Bitter people tend to be jealous, vengeful and angry.  They will make mountains out of molehills and they will tend to harp on issues for what seems like forever.  They are reluctant to change and are constantly looking for a fight.  Bitter employees tend not to seek any advice and have an extremely difficult time celebrating other people’s successes.

Wow!  And sadly, there are many bitter people in your school.  Your child could very well be sitting in a classroom with an extremely bitter teacher.  How do you think your child will feel about school? How well do you think your child will learn with that teacher?  And never forget that the most important determinant in your child’s learning and success in school is his or her classroom teacher!

And please do not think that I am beating up teachers right now.  I know many bitter principals and other administrators.  I am beating up bitterness!

As leaders, what can we do about it?  First of all, I think that you must disempower bitter people.  Always remember that misery loves company.  It is essential that you surround the bitter person with positive people.  People that are full of energy and always look at the glass as half full.  The company one keeps is important.   Attitude is contagious, very contagious. This disempowerment could start with a classroom location change, a grade level or subject change or a change in schedules.  Do not put all of the bitter people in the faculty lunch room at the same time.  If you do, you will be increasing the likelihood of growing more bitter people.

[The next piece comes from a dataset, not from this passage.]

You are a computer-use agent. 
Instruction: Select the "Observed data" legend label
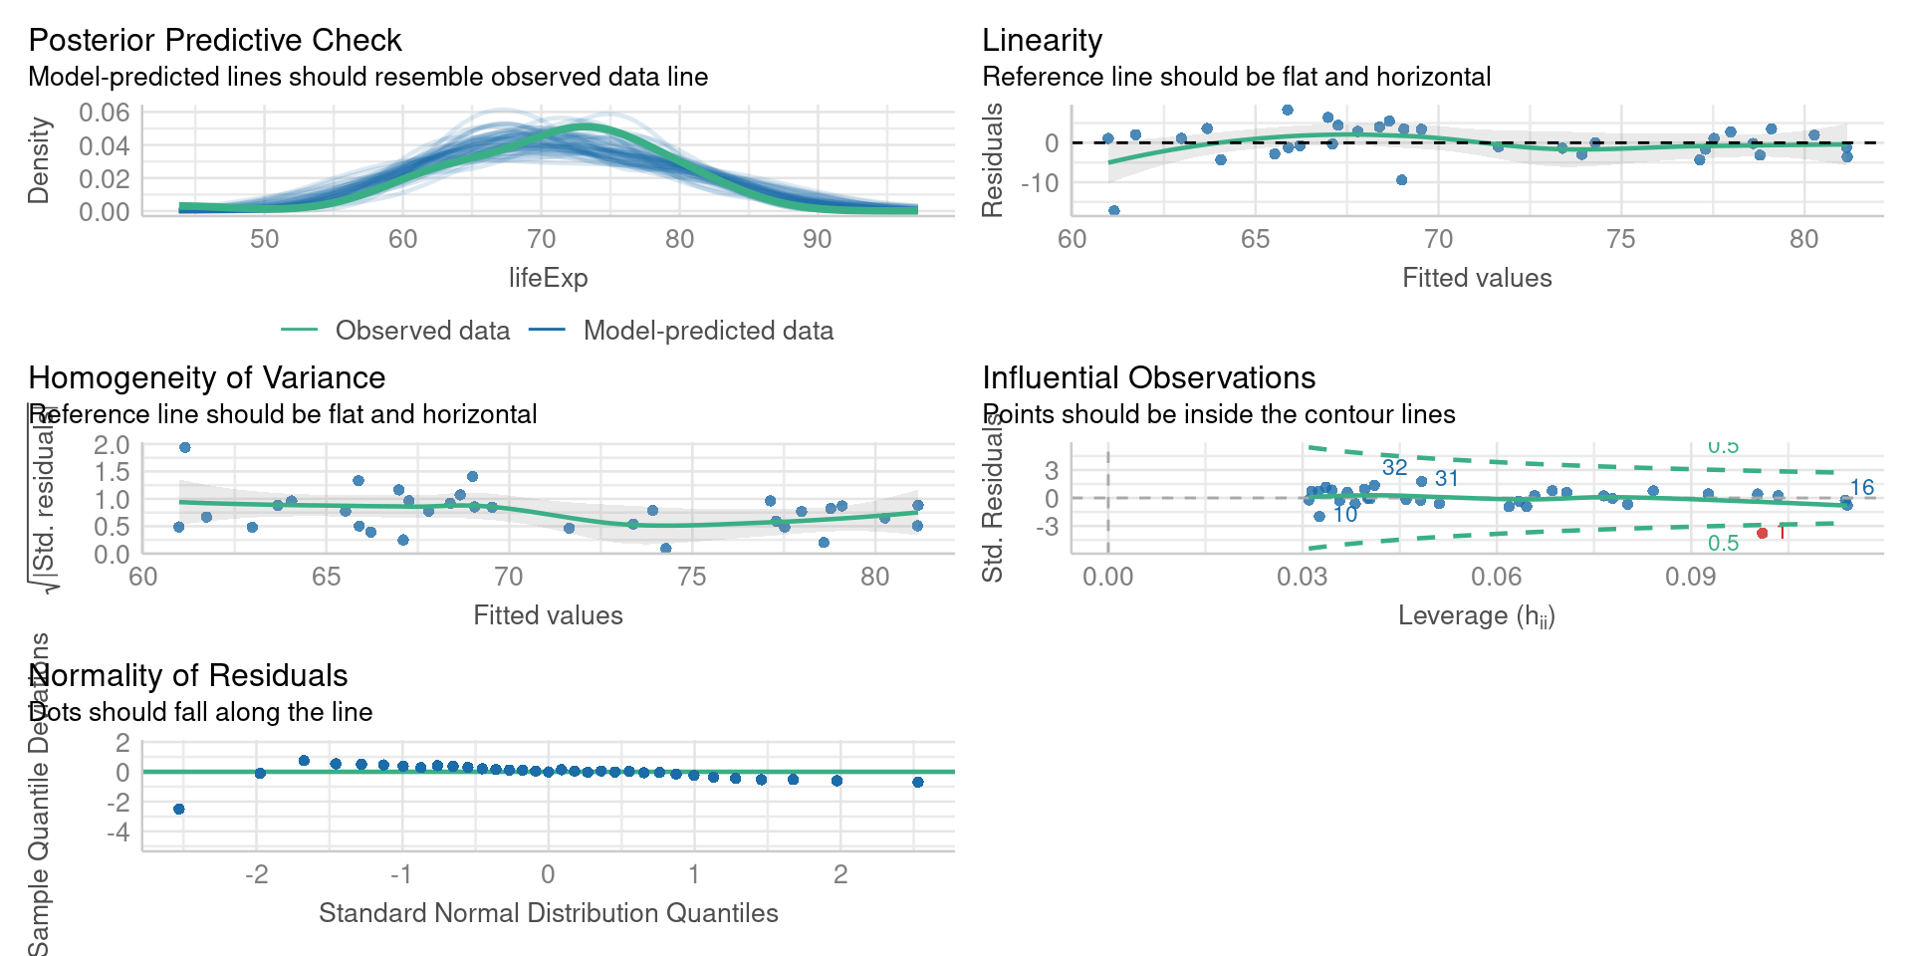pos(422,331)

Secondly, you must give them opportunities for success and then celebrate this success with them.  Make a big deal about it.  Make that person feel good about themselves.  I recall from my football coaching days, that when I made a public fuss over that player who was struggling, my attitude would make an enormous difference. That downtrodden player could walk off the field one day feeling good about himself.  And I guarantee that this player will start the next practice which a much brighter outlook.  That same thing can occur with a teacher, a custodian, a secretary or a principal.  You can create a snowball effect.

Make sure you extend yourself a bit more to that person.  Go out of your way to visit that classroom and share your good feelings.  For the time being, put your negative feedback on hold.  There will be time for some constructive feedback when the person is in a better state perhaps physically and emotionally to hear it and process it.  Be that personal cheerleader that this person so desperately needs.

When the time is right, talk with the person about your perceptions of their bitterness.  By giving the person an opportunity to share this with you, it may go a long way to salvation. You may be the first person that ever asked about it, or even showed someone cared about them as a person.  Perhaps it is something that you personally did or did not do to make this person so bitter.  It gives you an opportunity to explain the situation from your perspective.

I ask you not to give up on that person. However, I know that you have a school or an organization to run.  You cannot be that person’s psychologist.  And just like that old coach, no matter how good you may be, you will not win every game.  If this occurs, you have to isolate this person and ensure that they do not hurt the children or infect their colleagues.  Now that is the real challenge.  BITTER CAN BECOME BETTER!